EXTRACT PROVIDED
- - - - - - -

WARNING
The President of the panel hearing this appeal directs that the following should be attached to the file:
An order restricting publication in this proceeding under ss. 486(1), (2), or (3) of the Criminal Code shall continue. These sections of the Criminal Code provide:
- (1) Any proceedings against an accused shall be held in open court, but the presiding judge or justice may order the exclusion of all or any members of the public from the court room for all or part of the proceedings if the judge or justice is of the opinion that such an order is in the interest of public morals, the maintenance of order or the proper administration of justice or is necessary to prevent injury to international relations or national defence or national security.
(2) For the purpose of subsection (1), the “proper administration of justice” includes ensuring that.
(a) the interests of the witnesses under the age of eighteen years are safeguarded in all proceedings; and
(b) justice system participants who are involved in the proceedings are protected.

- - - - - - -

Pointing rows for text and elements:
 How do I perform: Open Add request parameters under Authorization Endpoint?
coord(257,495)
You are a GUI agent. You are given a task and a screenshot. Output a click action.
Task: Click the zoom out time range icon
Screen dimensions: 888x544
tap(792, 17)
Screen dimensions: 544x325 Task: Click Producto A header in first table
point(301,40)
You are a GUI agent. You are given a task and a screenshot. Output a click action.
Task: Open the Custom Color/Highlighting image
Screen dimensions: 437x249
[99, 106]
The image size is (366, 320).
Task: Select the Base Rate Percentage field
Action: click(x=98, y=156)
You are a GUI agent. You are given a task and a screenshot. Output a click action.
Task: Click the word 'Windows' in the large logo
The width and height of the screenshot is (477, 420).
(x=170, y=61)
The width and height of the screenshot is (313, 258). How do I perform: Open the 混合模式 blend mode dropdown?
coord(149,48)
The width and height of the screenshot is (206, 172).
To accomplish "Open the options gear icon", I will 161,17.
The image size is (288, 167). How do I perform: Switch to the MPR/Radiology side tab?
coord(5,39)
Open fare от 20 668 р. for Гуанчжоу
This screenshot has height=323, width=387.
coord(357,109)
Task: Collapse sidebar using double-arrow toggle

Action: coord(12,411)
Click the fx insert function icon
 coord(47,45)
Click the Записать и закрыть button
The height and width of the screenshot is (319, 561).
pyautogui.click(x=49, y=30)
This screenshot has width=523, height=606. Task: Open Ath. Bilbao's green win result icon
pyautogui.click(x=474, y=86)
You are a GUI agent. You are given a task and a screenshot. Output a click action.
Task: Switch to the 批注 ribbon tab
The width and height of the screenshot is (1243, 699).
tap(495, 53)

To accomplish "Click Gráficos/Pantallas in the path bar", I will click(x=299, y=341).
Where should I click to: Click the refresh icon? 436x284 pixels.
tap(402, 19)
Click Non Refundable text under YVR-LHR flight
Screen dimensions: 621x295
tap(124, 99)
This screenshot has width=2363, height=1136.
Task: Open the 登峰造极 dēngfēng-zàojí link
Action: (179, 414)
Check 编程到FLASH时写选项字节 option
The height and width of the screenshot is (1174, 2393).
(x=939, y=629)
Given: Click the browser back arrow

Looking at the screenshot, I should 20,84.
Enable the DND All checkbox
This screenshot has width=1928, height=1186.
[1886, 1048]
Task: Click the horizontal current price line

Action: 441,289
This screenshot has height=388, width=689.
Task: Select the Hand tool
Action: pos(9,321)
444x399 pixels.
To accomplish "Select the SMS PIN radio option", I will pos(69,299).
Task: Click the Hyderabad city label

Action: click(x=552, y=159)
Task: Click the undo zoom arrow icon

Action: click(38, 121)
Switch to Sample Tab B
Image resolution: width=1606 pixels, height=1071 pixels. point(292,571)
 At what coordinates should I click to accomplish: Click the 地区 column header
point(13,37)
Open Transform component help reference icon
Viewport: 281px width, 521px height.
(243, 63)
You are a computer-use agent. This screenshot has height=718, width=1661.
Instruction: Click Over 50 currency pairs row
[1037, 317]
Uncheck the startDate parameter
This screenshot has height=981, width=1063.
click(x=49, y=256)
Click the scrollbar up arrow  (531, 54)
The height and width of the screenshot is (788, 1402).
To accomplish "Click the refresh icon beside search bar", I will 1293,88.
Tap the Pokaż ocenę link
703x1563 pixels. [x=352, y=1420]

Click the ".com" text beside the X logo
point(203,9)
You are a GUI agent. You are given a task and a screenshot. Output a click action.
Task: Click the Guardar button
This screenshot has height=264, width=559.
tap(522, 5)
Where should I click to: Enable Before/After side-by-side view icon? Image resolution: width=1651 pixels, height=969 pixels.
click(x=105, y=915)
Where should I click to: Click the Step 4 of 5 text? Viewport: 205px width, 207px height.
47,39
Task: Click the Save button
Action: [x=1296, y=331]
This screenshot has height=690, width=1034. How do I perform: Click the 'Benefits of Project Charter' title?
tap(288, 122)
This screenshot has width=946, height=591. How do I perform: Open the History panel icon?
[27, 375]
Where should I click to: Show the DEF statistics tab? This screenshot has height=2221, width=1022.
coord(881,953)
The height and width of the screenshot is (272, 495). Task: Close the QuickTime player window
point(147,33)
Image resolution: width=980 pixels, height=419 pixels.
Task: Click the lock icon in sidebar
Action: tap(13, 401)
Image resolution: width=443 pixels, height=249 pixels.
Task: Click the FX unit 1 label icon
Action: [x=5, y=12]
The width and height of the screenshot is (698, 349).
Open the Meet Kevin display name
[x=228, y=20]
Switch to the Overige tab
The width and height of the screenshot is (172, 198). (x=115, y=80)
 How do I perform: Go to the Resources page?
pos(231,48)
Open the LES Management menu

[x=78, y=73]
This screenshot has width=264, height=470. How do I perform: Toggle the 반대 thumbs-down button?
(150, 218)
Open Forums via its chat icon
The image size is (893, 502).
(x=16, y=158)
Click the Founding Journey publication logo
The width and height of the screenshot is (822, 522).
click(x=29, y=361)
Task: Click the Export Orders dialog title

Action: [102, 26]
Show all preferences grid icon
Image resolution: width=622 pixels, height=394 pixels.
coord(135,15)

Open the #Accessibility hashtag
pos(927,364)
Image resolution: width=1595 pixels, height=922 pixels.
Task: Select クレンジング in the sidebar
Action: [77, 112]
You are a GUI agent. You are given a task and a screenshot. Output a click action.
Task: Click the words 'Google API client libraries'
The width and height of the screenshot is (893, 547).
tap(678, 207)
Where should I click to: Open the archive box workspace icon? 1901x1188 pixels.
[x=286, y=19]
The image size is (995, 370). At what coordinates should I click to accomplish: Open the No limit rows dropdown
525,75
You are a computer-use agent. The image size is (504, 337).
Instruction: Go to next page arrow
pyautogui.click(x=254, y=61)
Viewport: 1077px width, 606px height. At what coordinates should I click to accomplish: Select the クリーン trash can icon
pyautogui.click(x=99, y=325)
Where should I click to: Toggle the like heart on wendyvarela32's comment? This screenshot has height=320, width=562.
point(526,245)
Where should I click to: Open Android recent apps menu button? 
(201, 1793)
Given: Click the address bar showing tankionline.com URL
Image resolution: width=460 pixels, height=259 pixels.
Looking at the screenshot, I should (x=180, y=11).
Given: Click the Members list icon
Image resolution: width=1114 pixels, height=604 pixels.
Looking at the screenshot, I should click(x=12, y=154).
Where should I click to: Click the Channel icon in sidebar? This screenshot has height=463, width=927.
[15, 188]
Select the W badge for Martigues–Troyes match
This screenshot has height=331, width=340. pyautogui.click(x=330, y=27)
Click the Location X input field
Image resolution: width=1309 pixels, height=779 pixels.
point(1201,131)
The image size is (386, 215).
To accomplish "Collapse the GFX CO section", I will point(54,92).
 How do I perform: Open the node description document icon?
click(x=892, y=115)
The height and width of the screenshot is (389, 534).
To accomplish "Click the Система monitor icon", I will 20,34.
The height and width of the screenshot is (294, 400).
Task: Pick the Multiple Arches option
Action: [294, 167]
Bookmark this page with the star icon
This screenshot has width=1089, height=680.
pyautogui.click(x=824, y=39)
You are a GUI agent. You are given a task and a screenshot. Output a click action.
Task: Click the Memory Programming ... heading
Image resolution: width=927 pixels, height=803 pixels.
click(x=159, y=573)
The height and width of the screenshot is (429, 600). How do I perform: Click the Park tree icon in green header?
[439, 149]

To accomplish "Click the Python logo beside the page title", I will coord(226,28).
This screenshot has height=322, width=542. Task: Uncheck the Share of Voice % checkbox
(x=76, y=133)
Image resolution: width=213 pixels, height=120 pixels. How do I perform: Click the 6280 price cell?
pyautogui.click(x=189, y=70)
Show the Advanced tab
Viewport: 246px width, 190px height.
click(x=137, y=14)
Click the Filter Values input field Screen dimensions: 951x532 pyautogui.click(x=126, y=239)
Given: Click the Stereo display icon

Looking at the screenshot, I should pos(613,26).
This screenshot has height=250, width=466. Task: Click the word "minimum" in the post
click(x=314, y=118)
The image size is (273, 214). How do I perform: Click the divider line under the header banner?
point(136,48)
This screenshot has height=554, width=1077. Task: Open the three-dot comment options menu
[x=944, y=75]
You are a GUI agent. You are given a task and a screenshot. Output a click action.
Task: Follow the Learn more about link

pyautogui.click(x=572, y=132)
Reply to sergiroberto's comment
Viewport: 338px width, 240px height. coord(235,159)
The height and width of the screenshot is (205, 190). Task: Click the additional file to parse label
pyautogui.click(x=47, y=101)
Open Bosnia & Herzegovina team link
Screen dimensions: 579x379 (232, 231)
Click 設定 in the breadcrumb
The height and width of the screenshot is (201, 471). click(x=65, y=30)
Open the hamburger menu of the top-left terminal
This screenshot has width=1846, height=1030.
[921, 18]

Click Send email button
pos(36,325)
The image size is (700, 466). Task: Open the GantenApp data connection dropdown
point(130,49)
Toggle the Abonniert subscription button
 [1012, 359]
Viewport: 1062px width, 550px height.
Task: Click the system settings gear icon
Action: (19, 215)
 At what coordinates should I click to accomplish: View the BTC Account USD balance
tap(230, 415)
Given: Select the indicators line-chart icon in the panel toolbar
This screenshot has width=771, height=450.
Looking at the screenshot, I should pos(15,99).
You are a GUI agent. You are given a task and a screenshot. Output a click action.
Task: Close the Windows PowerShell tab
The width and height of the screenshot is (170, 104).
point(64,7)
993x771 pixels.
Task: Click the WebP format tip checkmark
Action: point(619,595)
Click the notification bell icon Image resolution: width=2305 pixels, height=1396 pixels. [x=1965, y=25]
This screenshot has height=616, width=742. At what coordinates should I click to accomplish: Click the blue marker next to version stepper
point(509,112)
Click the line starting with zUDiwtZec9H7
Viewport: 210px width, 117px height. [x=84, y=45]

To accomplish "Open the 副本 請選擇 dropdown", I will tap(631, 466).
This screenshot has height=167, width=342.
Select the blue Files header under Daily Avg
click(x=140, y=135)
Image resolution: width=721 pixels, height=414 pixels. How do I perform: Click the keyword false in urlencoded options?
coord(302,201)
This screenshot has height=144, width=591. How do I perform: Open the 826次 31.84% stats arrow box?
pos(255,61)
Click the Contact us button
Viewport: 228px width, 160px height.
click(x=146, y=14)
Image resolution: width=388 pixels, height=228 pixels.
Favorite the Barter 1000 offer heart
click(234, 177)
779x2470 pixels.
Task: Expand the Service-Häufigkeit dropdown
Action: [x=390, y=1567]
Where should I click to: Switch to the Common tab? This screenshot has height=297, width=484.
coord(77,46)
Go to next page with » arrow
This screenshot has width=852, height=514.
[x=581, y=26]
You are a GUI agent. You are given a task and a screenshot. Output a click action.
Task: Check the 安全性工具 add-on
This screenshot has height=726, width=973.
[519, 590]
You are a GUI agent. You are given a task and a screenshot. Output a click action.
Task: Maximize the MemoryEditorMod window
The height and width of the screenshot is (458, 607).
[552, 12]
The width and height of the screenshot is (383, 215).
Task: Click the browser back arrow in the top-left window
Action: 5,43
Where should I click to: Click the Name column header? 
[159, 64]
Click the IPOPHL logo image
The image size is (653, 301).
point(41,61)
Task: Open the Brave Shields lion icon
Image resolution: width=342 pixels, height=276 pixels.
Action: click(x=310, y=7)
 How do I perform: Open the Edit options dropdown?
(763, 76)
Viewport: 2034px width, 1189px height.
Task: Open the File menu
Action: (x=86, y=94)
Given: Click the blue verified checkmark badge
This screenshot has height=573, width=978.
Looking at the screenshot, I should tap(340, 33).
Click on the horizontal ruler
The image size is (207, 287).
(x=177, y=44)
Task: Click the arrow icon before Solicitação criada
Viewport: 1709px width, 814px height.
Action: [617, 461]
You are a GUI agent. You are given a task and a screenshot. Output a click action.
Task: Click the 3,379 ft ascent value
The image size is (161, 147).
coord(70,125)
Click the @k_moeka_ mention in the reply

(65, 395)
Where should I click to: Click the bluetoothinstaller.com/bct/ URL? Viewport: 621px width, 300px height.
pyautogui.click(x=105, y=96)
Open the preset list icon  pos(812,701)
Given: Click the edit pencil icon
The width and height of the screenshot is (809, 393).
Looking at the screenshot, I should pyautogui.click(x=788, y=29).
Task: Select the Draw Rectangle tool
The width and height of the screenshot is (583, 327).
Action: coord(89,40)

- - - - - - -

EXERCISE SET
A - List each ground that subsection (1) of the warning gives for excluding members of the public from the court room.
B - According to the warning, who directs that it be attached to the file?

FULL SOLUTIONS
A -
- The interest of public morals
- The maintenance of order
- The proper administration of justice
- Preventing injury to international relations
- Preventing injury to national defence
- Preventing injury to national security

B - The President of the panel hearing this appeal.